* ЗАДАНИЕ A
Объясните по интервью о связях Новгорода с Ганзой, почему для изучения ганзейских документов нужны особые навыки.
* ЗАДАНИЕ B
Допишите интервью о связях Новгорода с Ганзой, продолжив его сразу после последнего предложения.

* ФРАГМЕНТ ТЕКСТА
########
С нижненемецкого - «300 золотых поясов»

- Вы – бесспорный эксперт по западноевропейским связям древнего Новгорода. Как вы подступились к Ганзе?

- Я писала кандидатскую диссертацию в основном по археологическим источникам, но, конечно, привлекала и письменные. Волей-неволей всё равно выходишь на западное направление. Торговля у Новгорода с Западной Европой была с самого начала, с X века. Валентин Лаврентьевич Янин, который был моим руководителем, настойчиво говорил, что мне нужно познакомиться с ганзейскими документами. А это 40 томов, изданий чуть ли не с начала XIX века – постановления ганзейских съездов, письма немецких купцов из Новгорода, из немецкой конторы в Любек и т.д. Сами документы – на нижненемецком языке, это примерно, как у нас древнерусский. Чтобы их изучать, нужно владеть определёнными навыками. Я всё как-то отпихивалась, потому что меня больше интересовала археология.

Защитила диссертацию, и вдруг неожиданно случилась научная стажировка в Германию, тогда ГДР, в университетский город Грейфсвальд, на побережье Балтийского моря, на полгода.
########
* ЗАПИСИ НАБОРА ДАННЫХ
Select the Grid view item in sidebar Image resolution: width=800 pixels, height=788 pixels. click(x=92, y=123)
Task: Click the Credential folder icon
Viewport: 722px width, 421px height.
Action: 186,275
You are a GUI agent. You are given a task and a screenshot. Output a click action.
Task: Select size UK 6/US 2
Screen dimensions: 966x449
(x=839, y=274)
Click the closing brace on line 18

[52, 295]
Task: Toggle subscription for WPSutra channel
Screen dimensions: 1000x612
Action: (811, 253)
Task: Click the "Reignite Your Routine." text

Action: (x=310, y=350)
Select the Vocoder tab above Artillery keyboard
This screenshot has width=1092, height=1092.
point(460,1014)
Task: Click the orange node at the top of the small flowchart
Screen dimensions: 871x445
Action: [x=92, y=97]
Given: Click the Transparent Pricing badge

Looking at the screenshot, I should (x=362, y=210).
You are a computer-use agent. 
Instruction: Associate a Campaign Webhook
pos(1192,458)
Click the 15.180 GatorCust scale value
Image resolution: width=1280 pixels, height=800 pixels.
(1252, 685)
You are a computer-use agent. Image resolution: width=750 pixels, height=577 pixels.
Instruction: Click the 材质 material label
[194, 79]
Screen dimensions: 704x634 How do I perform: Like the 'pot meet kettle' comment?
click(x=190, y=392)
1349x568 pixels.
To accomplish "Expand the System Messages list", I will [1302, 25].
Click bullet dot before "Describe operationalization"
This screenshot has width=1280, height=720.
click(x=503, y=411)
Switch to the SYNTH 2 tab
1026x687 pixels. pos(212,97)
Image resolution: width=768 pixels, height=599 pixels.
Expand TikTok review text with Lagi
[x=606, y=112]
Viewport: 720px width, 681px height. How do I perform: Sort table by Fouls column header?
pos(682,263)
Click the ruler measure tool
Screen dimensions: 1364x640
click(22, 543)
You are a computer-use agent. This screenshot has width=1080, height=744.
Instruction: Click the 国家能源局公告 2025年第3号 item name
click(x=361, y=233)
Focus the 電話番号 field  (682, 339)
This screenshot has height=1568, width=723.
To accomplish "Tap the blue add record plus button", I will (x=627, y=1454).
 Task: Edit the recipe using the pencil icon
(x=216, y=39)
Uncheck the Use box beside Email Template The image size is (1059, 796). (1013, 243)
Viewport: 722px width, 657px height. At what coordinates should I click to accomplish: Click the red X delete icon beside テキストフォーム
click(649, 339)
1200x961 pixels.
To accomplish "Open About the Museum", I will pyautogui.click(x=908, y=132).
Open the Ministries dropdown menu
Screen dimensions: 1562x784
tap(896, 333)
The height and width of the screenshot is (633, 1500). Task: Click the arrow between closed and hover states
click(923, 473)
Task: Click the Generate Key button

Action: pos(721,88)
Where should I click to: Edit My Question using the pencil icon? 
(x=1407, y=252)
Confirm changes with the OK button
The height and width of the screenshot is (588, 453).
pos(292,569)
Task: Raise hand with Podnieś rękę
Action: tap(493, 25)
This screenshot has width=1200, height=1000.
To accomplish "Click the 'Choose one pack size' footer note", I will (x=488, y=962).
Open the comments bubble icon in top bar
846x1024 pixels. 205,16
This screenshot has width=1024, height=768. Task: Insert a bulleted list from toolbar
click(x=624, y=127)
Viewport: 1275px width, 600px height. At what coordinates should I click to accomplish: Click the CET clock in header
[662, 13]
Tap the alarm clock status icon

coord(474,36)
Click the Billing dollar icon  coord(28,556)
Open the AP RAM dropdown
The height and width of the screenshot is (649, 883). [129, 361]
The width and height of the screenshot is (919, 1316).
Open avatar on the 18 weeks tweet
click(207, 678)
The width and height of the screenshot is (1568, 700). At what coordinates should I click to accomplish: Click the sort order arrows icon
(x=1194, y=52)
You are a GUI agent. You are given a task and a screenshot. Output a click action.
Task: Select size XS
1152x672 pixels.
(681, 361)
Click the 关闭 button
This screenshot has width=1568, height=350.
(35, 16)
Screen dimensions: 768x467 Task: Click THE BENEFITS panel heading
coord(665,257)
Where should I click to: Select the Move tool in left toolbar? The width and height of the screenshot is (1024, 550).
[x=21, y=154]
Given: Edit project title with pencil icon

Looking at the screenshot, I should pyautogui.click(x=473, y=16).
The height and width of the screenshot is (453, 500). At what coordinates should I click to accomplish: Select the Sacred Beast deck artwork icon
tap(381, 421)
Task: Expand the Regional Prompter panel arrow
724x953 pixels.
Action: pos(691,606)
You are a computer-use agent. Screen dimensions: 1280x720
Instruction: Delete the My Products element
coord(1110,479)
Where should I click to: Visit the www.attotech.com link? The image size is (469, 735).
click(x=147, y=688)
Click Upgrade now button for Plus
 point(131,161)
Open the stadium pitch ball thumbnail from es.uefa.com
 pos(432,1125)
########
* ОТВЕТ A
Сами документы написаны на нижненемецком языке, а он примерно такой же, как для нас древнерусский.

* ОТВЕТ B
- С языком не было проблем?

- Со школы у меня был немецкий язык. Читала без проблем. Разговаривать по-немецки научилась. А перед моей поездкой мы копали Готский двор, где было много западноевропейского материала, много предметов, которые надо было атрибутировать. Пока была в Германии, много работала в библиотеках. Там и погрузилась в ганзейскую тематику. Тогда ведь не было никаких копиров, компьютеров. Поэтому у меня осталось несколько общих тетрадей, исписанных собственной рукой, – я переписывала документы. В Москве были микрофильмы с этих источников, я всё копировала, изучала, выбирала, про Новгород информации было очень много. Исследователи, которые занимаются Средневековьем и Новгородом, часто пользуются этими документами. Ведь, к примеру, именно в ганзейском источнике 1331 года упоминаются «300 золотых поясов», чего в наших источниках нет. Янин считает - и историки, и исследователи с ним согласны, - что это влиятельные боярские семьи, главный исполнительный орган Новгородской республики - Совет господ.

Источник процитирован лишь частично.